嘌呤法測定瘤胃微生物蛋白

huig5182005

瘤胃微生物蛋白質產量的測定

嘌呤法

一、操作方法樣本的嘌呤分析

1、準確稱取0.5克充分干燥（用凍干機干燥）的食糜樣本，或分離所得的食糜微生物部分樣本，置于25ml具塞帶刻度的試管內。注意：樣本必須是干燥的，否則會導致核酸水解不完全。

2、加入2.5ml高氯酸(Hclo4,70%)，緊蓋瓶口，然后將其放在90~95℃的恒溫水浴內培養1小時。此時樣本即炭化，形成黑色硬結。最好是將硬結破碎，以利反應完全。

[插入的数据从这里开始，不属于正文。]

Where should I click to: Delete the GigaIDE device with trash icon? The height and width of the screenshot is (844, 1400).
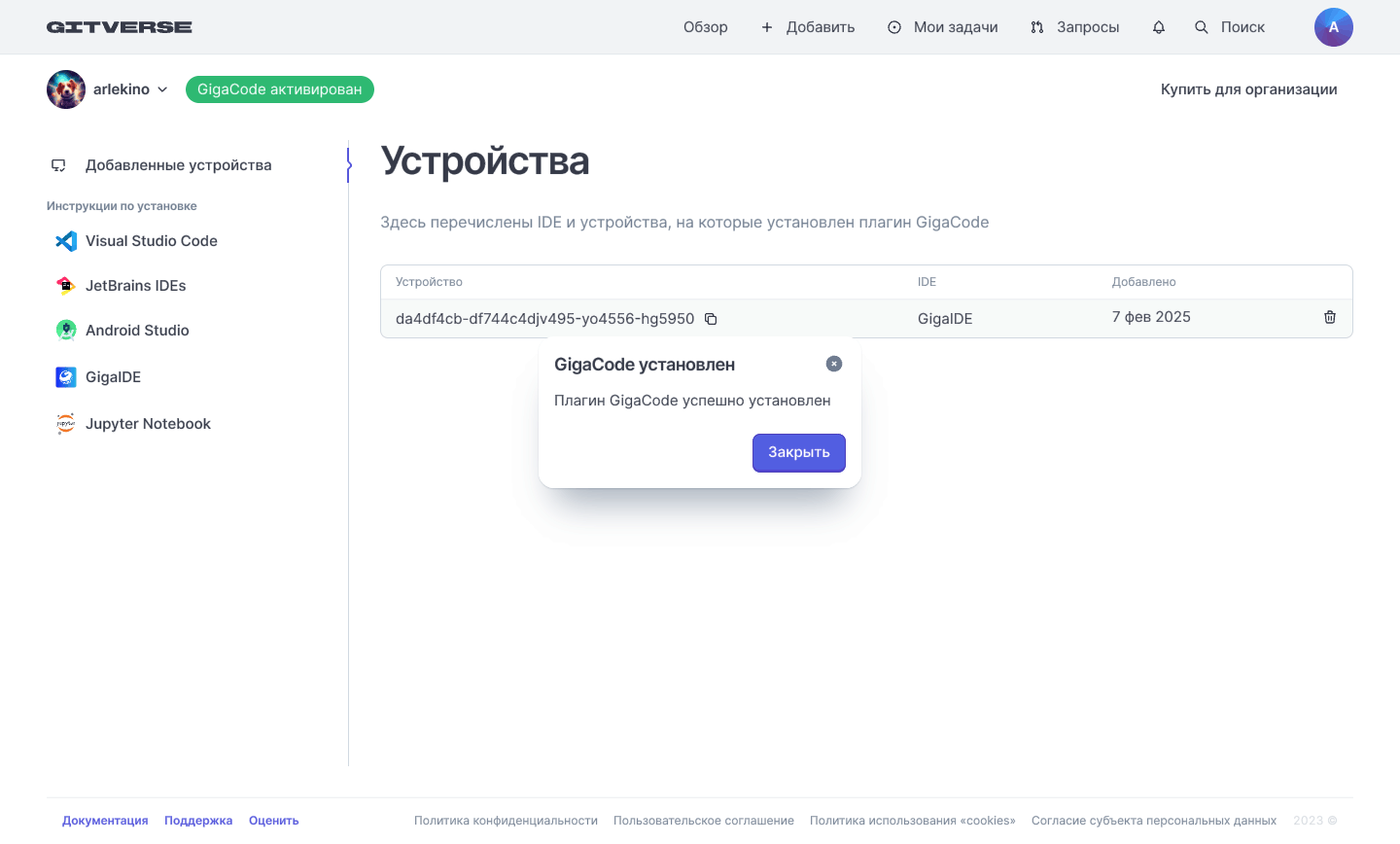click(x=1329, y=317)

3、再加入17.5ml乙種PH緩沖液(NH4H2PO4,0.0285M)，充分搖動，緊蓋瓶口，重新置于90~95℃的恒溫水浴內培養10~15分鐘，然后通過Whatman 4號濾紙過濾，此時濾液的PH值為2左右。

4、取0.5ml濾液轉移到容積為15ml的離心管內。分別加入0.5ml AgNO3(0.4M)和9ml甲種PH緩沖液(NH4H2PO4,0.2M)。然后置于暗處至少30分鐘。最好是將其放置過夜(5℃)，可提高分析的準確度。

5、于4000rpm離心15分鐘，然后小心地棄去上清液。注意不要攪動瓶底的沉淀物。

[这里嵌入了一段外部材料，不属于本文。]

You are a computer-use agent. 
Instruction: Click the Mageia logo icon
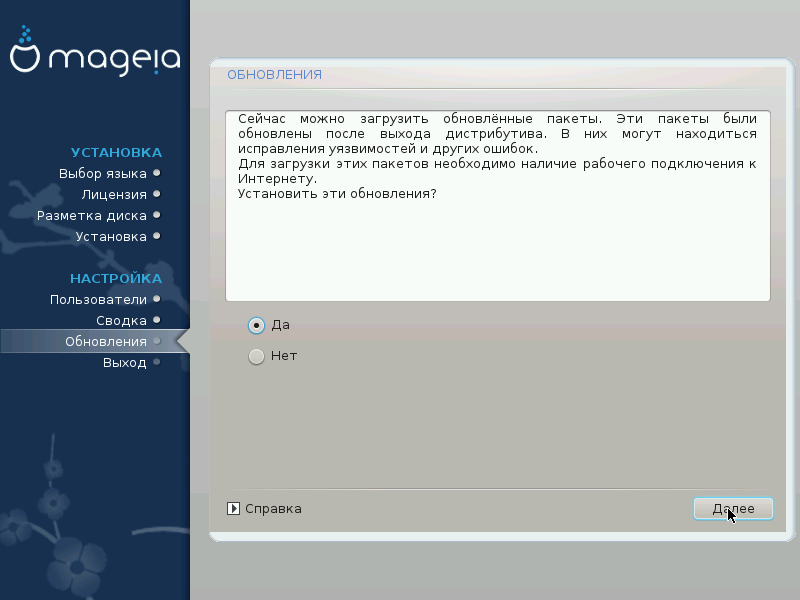coord(24,49)
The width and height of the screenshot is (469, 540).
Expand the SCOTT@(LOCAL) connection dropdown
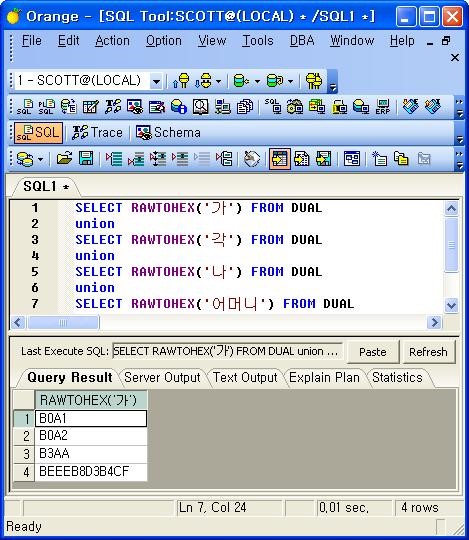pyautogui.click(x=156, y=82)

6、用PH為2的蒸餾水洗離心分離所得沉淀物一次。用與第5步同樣的方法離心，棄去上清液。

7、加入10ml 0.5N的鹽酸溶液，充分搖動，使其與沉淀物混勻為止。

8、用具塞密封離心管，放在90~95℃的恒溫水浴內培養30分鐘。

9、用紫外分光光度計于260nm處比色，測得的嘌呤濃度用RNA當量表示。

酵母RNA（中國科學院上海生物化學研究所）

標準曲線的制定：準確稱取0.05,0.10,0.15,0.20,0.25,0.30,0.4,0.50克酵母RNA，分別置于8個25ml的具塞帶刻度的試管內，按上述分析樣本內嘌呤含量的操作方法進行處理，最后于260nm處比色。